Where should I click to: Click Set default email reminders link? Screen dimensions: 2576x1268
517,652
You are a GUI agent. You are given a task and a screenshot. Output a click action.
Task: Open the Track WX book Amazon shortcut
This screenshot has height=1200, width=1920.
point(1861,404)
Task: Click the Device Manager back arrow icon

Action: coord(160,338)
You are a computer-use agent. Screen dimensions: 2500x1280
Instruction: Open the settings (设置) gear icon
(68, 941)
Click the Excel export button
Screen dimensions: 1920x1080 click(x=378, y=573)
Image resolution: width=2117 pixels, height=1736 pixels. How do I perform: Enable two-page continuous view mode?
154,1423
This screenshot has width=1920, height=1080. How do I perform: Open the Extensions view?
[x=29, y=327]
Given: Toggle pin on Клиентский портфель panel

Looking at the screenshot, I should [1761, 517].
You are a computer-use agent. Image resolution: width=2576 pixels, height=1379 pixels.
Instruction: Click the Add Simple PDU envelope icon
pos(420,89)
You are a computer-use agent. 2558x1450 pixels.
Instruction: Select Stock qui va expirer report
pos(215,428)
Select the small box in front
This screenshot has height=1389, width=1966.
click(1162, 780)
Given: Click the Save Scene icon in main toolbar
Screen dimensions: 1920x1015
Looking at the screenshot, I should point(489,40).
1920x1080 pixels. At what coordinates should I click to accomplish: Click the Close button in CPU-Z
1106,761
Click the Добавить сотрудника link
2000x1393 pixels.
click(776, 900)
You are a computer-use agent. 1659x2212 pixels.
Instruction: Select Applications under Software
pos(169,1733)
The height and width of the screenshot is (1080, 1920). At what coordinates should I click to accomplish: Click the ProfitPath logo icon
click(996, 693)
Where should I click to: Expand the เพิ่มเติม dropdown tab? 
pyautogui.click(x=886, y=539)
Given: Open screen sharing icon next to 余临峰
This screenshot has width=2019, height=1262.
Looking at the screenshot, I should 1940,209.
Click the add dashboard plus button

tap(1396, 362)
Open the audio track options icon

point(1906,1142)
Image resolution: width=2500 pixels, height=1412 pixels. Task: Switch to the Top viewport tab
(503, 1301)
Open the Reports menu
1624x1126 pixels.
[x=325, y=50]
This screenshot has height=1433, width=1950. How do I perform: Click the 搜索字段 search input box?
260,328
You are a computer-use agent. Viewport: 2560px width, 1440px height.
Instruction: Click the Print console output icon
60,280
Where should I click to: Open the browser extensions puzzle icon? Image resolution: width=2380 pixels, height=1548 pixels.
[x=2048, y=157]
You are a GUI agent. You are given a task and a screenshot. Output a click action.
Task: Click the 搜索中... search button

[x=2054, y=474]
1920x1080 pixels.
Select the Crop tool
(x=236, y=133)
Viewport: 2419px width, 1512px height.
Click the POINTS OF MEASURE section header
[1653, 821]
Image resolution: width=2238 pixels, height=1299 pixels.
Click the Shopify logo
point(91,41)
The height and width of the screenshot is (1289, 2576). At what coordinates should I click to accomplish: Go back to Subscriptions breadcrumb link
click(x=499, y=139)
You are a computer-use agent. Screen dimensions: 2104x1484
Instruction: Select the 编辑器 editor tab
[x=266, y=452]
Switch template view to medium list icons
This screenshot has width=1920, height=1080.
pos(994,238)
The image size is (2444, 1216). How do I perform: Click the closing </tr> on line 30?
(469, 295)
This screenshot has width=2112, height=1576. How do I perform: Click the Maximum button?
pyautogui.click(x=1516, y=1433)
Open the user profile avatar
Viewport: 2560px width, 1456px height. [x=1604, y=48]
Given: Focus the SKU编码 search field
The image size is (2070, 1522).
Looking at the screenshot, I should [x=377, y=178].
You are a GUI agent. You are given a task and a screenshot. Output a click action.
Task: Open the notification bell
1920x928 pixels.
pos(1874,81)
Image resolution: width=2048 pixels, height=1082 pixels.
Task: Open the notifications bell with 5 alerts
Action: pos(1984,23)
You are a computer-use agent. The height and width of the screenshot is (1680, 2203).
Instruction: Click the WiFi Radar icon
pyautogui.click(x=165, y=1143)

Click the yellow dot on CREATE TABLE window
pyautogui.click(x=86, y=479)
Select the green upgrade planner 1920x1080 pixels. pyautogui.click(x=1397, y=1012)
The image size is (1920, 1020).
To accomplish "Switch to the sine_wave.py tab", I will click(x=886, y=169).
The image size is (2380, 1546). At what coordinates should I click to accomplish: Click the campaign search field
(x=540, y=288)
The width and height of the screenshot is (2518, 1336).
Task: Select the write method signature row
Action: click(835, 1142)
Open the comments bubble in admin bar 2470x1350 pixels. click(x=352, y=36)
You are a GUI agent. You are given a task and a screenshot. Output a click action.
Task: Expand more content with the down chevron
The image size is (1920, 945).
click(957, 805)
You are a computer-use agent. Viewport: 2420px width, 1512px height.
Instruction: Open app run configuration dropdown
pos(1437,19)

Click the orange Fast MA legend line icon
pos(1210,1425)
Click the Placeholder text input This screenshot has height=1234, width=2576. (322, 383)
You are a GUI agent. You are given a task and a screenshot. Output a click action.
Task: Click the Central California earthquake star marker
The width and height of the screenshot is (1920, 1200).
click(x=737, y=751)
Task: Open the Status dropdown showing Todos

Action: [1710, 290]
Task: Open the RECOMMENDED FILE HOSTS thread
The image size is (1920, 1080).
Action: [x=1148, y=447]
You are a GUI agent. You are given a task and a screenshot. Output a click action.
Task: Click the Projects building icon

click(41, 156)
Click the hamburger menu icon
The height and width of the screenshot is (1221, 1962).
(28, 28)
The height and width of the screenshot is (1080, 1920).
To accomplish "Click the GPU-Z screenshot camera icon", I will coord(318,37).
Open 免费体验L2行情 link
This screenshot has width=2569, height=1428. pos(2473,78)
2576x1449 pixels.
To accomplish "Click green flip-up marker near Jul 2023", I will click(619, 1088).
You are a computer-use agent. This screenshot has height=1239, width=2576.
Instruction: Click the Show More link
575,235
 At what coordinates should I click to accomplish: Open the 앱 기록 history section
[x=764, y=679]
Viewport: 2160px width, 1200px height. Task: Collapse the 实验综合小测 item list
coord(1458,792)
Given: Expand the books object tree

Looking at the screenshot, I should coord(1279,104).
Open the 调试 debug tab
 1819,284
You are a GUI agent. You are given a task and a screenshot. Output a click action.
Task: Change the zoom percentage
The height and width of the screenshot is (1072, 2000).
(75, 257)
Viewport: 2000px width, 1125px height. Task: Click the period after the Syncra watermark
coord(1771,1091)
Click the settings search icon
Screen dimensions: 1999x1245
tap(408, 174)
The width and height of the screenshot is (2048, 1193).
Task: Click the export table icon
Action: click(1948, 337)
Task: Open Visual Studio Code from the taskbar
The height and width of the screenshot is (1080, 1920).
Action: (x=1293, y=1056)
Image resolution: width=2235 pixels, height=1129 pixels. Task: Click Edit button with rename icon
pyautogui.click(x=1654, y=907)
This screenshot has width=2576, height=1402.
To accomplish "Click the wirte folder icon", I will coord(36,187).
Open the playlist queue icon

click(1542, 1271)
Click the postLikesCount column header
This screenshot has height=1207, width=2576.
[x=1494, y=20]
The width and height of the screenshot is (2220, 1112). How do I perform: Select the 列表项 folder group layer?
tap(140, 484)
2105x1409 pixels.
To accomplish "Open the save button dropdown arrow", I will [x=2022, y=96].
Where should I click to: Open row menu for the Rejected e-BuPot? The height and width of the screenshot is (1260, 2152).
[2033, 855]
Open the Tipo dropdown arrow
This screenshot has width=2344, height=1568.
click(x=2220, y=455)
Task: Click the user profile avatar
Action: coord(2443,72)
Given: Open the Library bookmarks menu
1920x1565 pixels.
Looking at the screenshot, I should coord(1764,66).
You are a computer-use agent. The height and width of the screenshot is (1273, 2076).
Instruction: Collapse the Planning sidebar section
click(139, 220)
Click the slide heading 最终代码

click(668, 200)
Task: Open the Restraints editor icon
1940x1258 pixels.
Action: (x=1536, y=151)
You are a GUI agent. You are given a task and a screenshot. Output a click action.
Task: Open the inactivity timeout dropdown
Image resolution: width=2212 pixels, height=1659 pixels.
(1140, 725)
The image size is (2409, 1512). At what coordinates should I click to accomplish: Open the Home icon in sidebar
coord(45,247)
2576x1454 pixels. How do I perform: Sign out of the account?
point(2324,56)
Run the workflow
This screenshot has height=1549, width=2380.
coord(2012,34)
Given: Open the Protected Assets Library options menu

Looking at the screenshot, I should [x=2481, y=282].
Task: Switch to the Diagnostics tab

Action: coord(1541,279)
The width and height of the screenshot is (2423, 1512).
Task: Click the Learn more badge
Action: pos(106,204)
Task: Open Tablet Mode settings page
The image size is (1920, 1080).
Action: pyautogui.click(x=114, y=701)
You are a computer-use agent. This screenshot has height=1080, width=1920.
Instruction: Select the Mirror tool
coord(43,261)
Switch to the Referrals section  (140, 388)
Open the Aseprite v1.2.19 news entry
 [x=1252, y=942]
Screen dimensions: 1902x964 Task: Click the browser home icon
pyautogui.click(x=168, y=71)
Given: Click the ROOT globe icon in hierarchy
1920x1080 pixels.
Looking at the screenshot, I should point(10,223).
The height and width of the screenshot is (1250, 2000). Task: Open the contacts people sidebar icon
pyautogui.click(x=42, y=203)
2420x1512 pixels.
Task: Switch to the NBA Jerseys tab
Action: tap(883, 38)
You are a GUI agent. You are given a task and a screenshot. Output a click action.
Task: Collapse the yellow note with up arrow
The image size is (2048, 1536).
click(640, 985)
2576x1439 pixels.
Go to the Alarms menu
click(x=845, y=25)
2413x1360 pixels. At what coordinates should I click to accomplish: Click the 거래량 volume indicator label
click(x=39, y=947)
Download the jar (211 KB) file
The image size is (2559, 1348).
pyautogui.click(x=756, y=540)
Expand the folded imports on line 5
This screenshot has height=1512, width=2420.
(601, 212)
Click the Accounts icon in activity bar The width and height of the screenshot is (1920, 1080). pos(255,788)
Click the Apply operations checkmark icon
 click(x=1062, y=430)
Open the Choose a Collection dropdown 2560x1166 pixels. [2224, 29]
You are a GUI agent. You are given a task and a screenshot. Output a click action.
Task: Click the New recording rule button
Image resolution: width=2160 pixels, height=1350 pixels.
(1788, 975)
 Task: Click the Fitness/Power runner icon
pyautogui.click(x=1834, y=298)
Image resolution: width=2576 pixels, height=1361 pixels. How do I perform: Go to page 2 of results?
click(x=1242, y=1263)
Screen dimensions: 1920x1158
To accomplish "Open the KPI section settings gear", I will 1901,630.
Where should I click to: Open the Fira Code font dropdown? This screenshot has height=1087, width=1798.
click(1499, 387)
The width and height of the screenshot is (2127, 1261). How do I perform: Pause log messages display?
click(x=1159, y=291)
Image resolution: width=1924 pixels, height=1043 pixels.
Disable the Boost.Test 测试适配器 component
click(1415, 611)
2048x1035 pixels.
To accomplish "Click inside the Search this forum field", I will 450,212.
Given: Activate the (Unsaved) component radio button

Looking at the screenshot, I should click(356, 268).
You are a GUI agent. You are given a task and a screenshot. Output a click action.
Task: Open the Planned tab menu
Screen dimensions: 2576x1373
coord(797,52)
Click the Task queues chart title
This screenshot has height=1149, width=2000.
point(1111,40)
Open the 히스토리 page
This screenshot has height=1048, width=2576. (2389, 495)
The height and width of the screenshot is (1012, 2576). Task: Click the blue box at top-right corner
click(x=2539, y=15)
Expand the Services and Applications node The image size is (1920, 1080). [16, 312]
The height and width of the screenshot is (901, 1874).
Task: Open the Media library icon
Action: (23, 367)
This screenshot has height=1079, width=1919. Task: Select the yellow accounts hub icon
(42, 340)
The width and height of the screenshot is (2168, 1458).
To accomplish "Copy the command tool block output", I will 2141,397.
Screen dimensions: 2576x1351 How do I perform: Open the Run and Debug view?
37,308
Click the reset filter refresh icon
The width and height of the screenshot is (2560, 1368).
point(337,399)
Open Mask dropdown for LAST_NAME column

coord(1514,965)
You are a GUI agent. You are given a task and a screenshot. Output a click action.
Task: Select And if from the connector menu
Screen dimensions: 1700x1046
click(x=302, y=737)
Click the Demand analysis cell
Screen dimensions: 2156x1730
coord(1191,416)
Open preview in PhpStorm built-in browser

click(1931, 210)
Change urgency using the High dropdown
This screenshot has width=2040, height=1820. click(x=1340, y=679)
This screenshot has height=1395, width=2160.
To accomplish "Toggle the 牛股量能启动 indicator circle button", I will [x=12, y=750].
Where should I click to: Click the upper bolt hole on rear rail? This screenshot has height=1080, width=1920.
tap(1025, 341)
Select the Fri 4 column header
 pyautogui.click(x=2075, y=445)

● ● ●

WHAT THE TASK ASKS ->
Determine the number of lines in the records that include the string "marker", and respond with that number only.

SOLUTION TO THIS TASK ->
2